** Record extracts follows **

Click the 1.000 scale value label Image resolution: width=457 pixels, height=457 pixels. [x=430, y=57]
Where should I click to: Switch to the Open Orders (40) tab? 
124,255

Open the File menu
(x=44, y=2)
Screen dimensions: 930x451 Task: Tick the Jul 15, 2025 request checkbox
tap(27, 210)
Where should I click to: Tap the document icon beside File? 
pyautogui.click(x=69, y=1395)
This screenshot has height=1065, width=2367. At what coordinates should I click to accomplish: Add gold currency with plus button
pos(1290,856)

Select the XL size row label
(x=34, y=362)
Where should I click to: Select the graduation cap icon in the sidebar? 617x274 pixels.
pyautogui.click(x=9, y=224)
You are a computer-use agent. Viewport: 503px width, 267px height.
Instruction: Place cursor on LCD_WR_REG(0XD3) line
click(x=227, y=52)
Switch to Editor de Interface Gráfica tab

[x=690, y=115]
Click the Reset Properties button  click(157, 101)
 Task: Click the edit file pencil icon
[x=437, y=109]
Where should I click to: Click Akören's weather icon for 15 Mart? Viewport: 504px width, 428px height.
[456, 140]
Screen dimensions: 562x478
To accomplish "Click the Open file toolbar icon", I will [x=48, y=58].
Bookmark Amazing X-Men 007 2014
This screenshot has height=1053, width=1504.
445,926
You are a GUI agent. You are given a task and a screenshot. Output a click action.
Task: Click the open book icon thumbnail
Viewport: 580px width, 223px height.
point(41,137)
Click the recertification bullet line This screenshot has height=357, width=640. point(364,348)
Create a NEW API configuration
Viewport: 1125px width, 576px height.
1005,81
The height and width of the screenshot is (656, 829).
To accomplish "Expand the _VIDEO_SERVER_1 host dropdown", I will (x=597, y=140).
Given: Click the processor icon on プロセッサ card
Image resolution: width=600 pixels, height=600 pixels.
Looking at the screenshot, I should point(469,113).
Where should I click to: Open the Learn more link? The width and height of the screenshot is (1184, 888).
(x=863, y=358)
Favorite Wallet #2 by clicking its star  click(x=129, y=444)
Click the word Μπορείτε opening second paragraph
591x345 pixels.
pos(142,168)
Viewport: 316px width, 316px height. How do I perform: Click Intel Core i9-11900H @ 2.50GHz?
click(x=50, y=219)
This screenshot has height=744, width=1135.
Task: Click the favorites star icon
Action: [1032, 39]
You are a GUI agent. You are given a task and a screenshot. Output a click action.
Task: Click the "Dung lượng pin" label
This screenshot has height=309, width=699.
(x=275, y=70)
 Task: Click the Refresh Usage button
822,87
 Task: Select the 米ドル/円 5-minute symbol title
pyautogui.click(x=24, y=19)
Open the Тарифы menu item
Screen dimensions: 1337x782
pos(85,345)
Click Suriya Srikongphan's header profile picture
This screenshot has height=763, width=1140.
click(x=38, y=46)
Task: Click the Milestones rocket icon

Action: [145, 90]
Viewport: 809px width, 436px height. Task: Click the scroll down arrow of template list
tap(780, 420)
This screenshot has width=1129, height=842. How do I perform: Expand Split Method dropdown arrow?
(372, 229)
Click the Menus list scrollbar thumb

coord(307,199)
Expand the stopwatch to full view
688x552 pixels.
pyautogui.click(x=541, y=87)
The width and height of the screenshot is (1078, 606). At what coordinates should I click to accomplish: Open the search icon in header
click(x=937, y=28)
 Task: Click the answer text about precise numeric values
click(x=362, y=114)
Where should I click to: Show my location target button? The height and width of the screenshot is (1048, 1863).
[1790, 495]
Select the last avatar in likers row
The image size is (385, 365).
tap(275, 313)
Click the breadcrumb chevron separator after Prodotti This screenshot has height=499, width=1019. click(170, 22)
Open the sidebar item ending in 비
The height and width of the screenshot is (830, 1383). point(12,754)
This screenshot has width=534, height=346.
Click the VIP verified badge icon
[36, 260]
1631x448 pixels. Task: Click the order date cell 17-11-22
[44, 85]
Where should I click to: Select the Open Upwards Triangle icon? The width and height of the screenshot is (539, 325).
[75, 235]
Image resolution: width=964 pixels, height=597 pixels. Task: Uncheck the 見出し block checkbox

** End of Record extracts **

From the entries above, copy out every line where the string "will" appears.

To accomplish "Click the Open file toolbar icon", I will [x=48, y=58].
To accomplish "Expand the _VIDEO_SERVER_1 host dropdown", I will (x=597, y=140).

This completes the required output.